→ **Task instructions**
Your task is to retype, exactly and without pictures, the line holding "1568x753 pixels. How" and each line that follows it to the end of the entries.

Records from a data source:
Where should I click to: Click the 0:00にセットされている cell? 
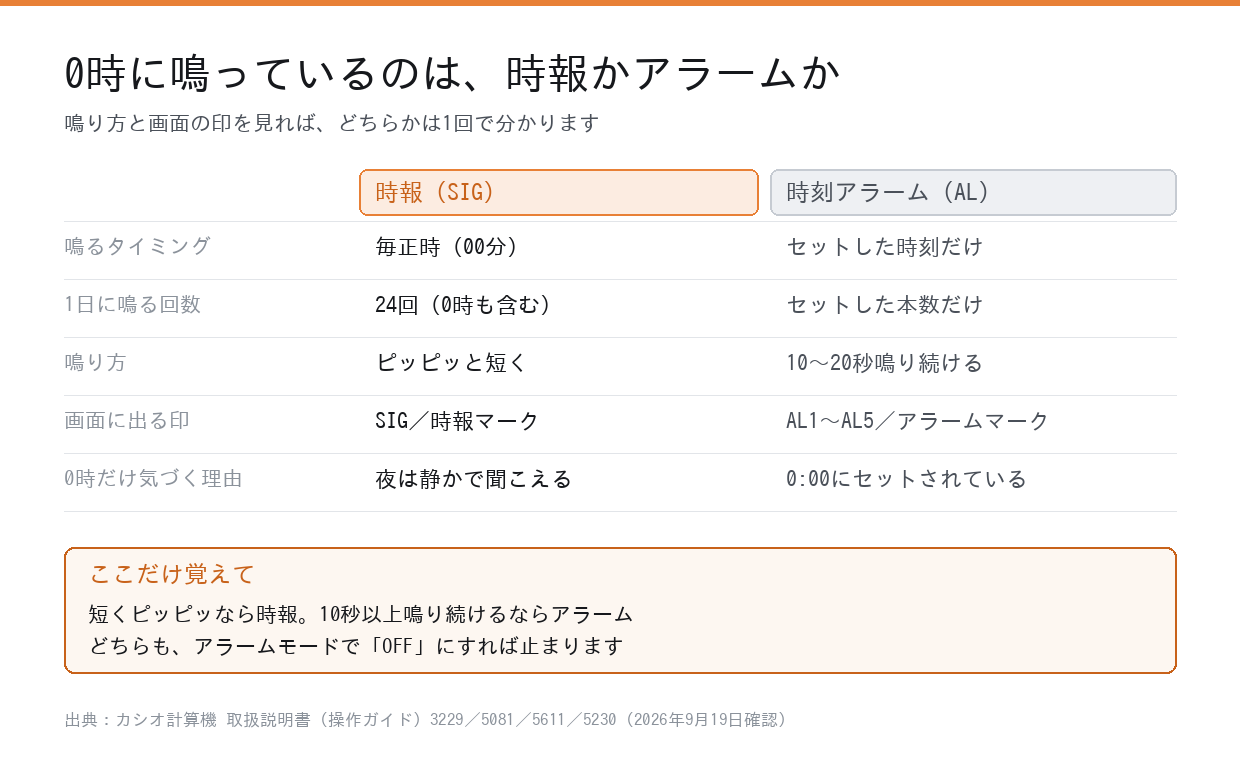tap(907, 479)
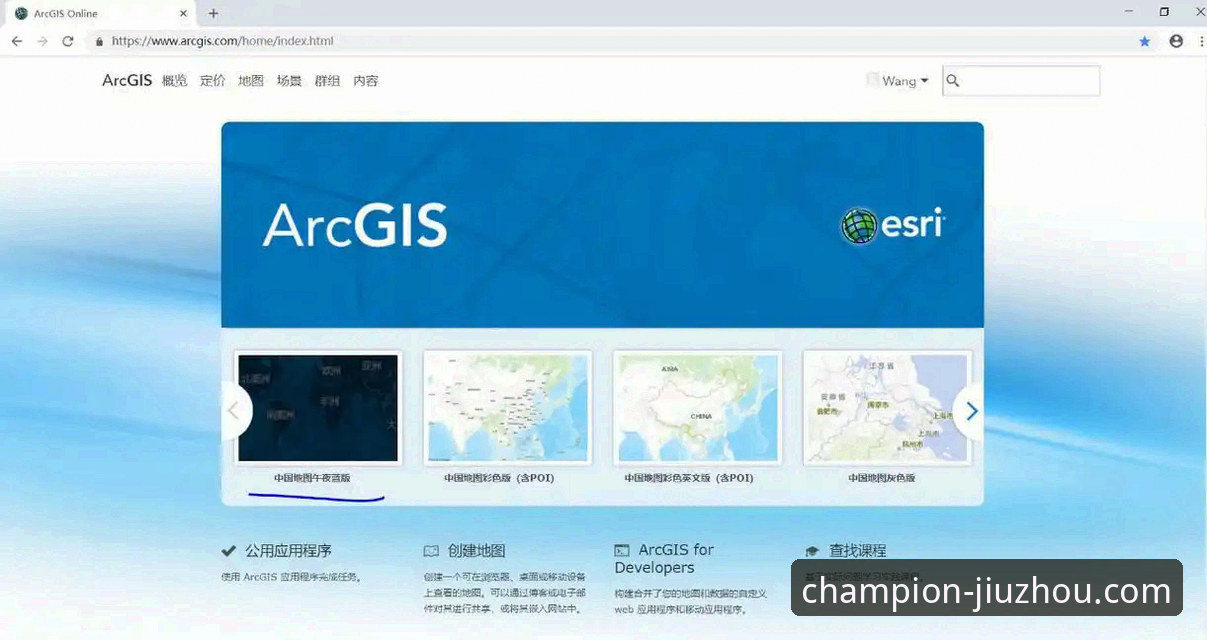Go to 场景 in navigation
This screenshot has height=640, width=1207.
(x=289, y=81)
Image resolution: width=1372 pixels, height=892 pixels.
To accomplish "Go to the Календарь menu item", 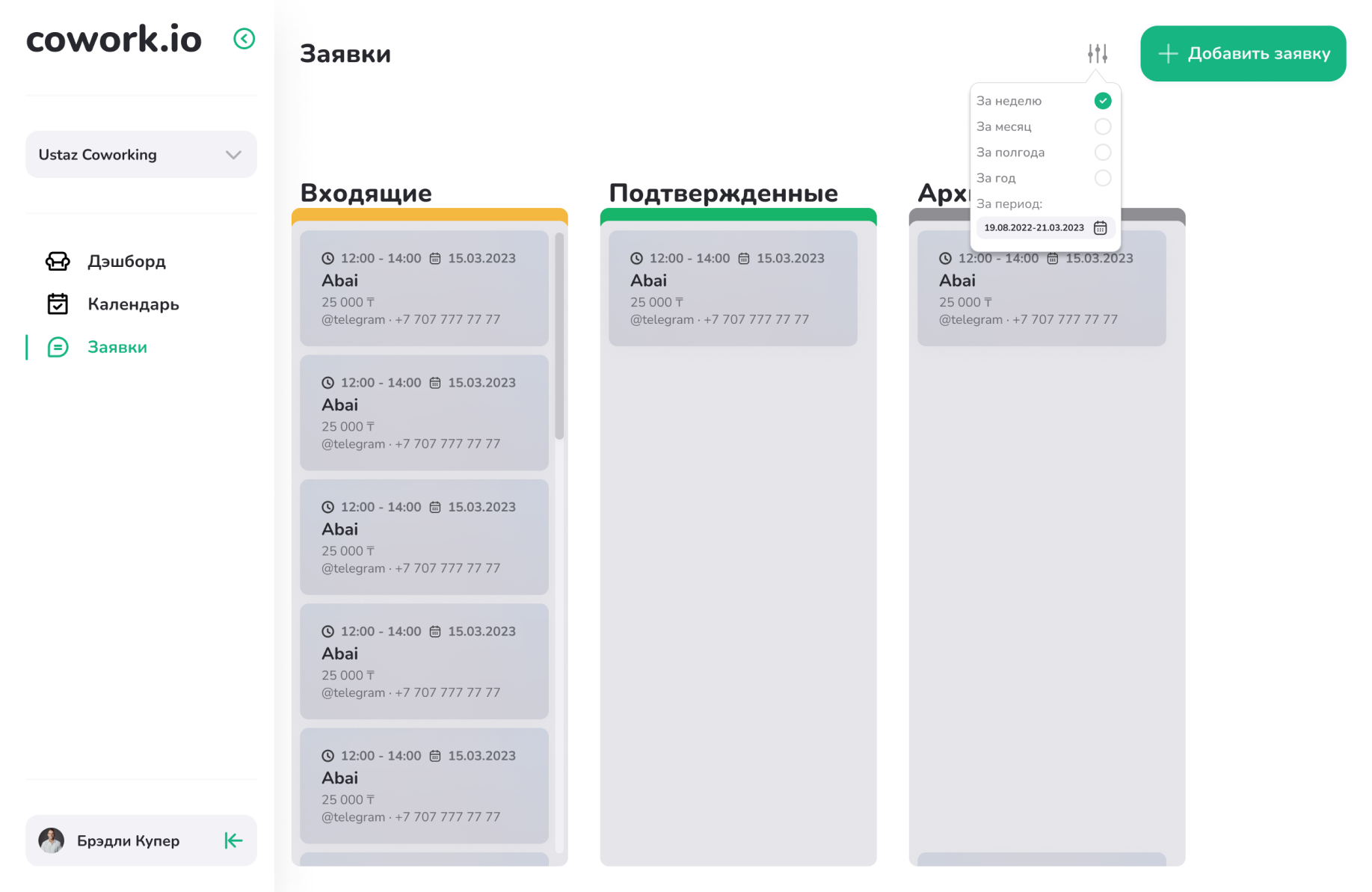I will click(x=133, y=304).
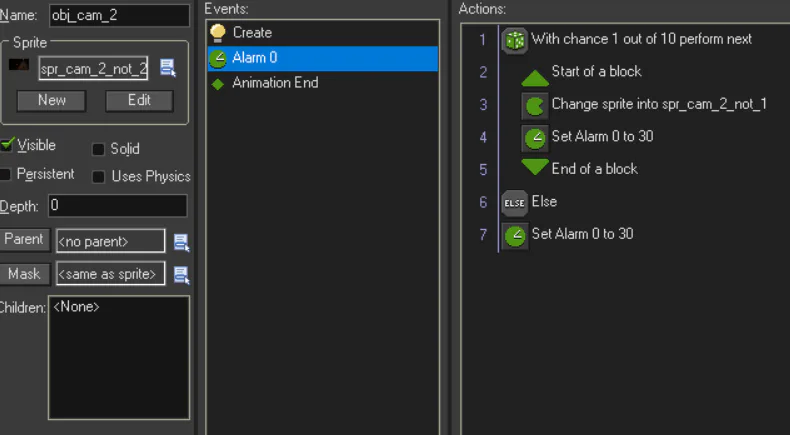Click the dice chance action icon
The image size is (790, 435).
pos(515,40)
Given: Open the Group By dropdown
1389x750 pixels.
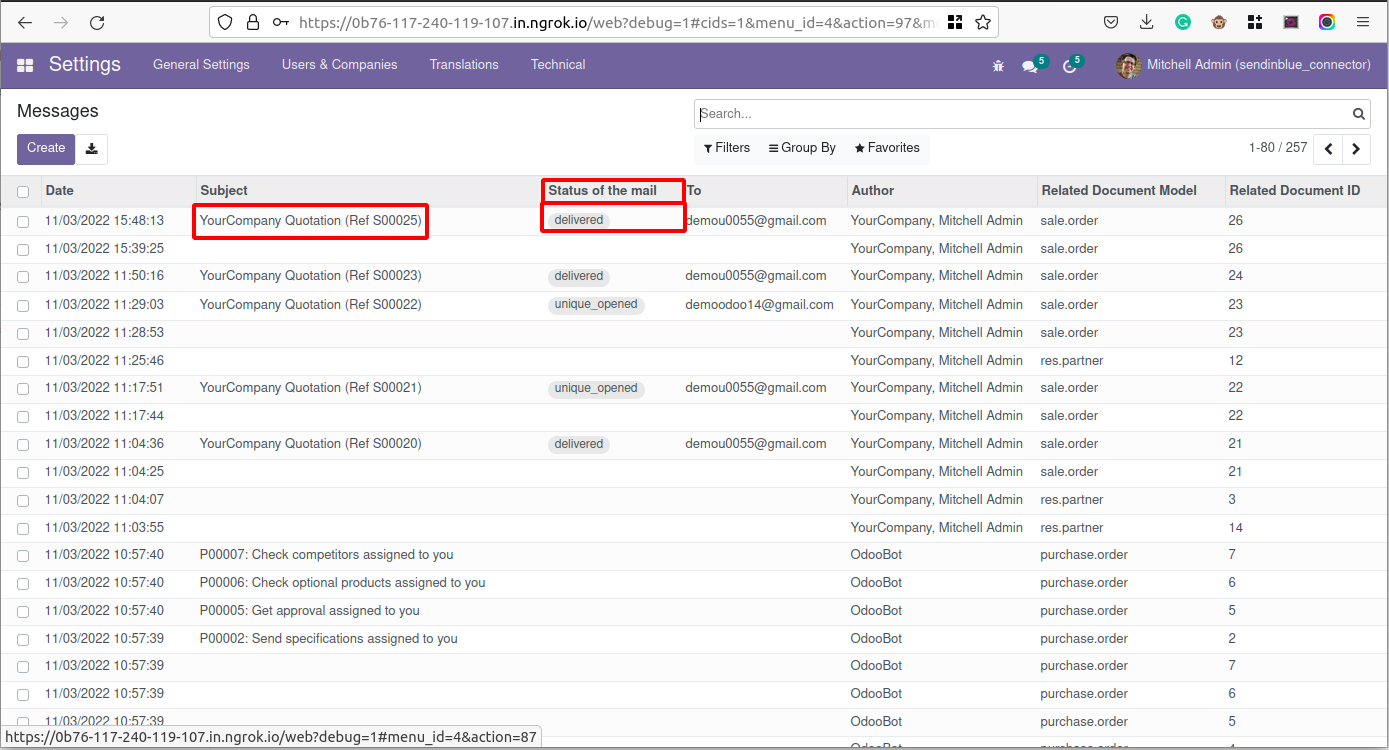Looking at the screenshot, I should 802,148.
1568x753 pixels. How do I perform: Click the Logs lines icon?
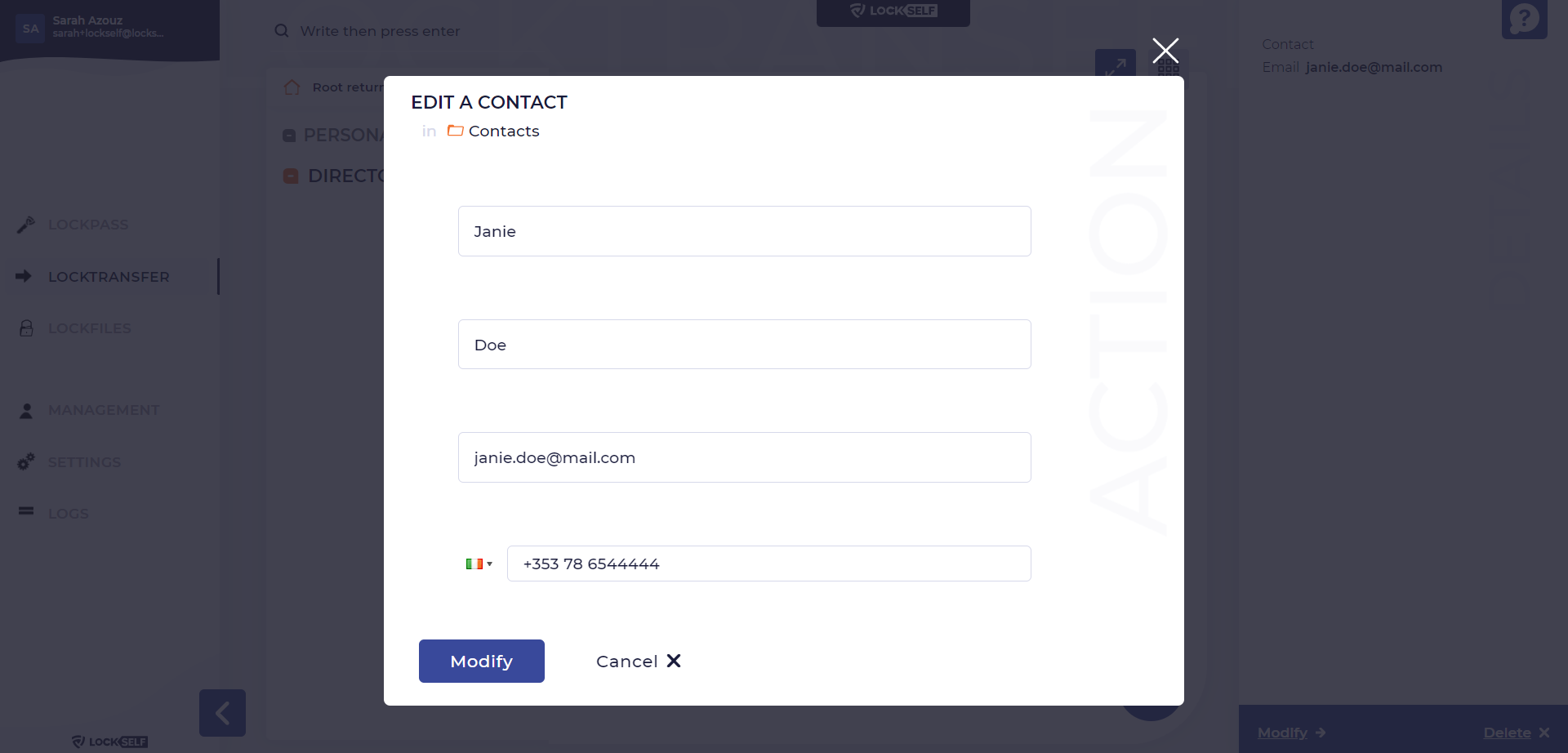tap(26, 511)
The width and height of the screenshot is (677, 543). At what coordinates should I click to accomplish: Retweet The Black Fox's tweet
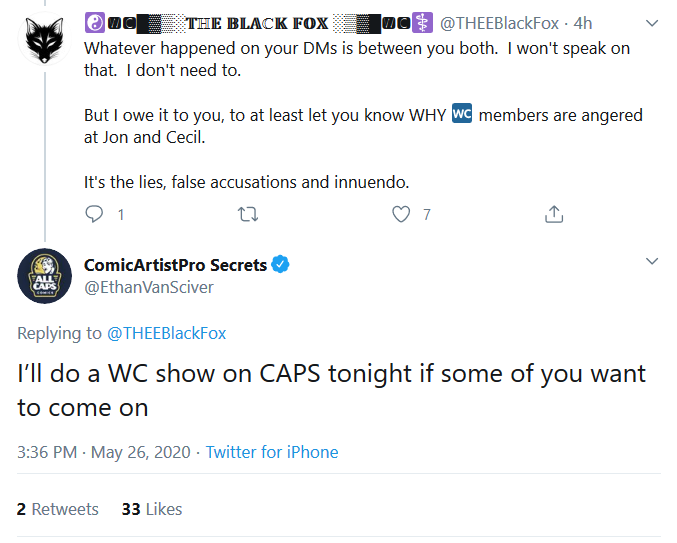(x=248, y=214)
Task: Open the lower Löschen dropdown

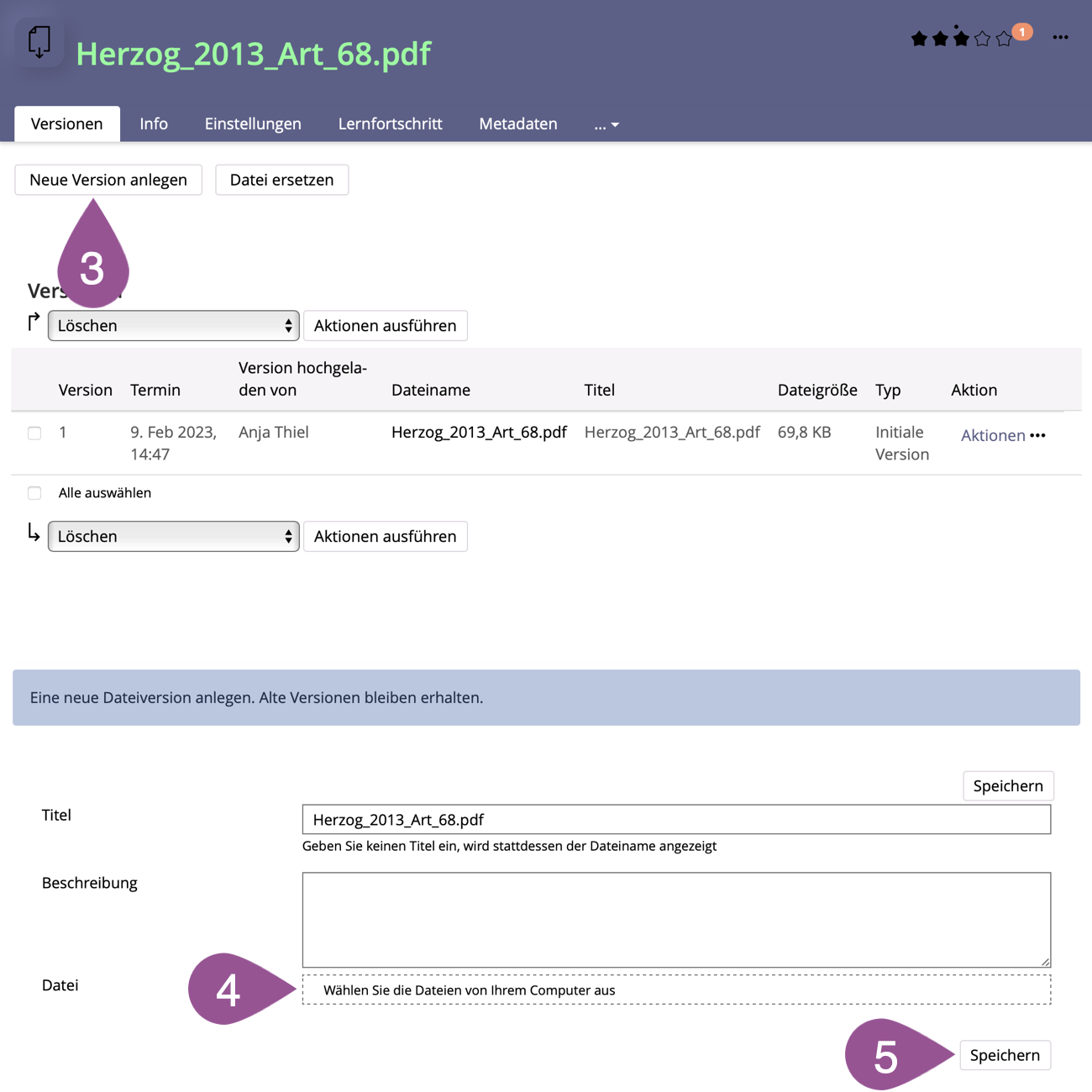Action: coord(174,537)
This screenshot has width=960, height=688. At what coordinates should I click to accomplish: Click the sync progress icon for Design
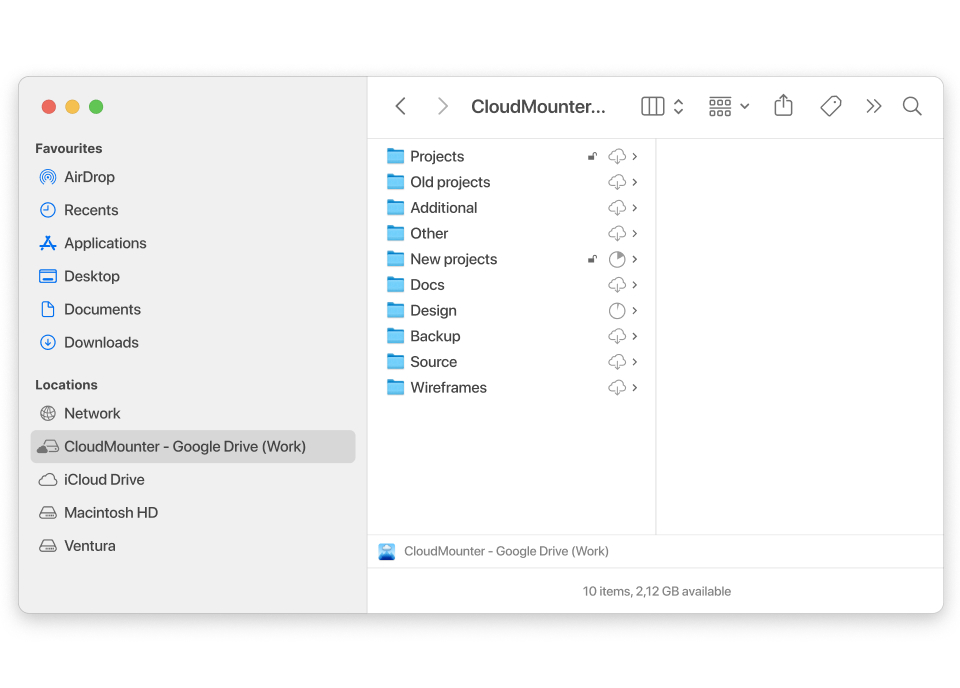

→ **Exercise response**
1568x753 pixels. How do I perform: Click the Logs lines icon?
tap(26, 511)
The width and height of the screenshot is (677, 543). At what coordinates should I click to accomplish: Retweet The Black Fox's tweet
(x=248, y=214)
Task: Open the lower Löschen dropdown

Action: coord(174,537)
This screenshot has width=960, height=688. At what coordinates should I click to accomplish: Click the sync progress icon for Design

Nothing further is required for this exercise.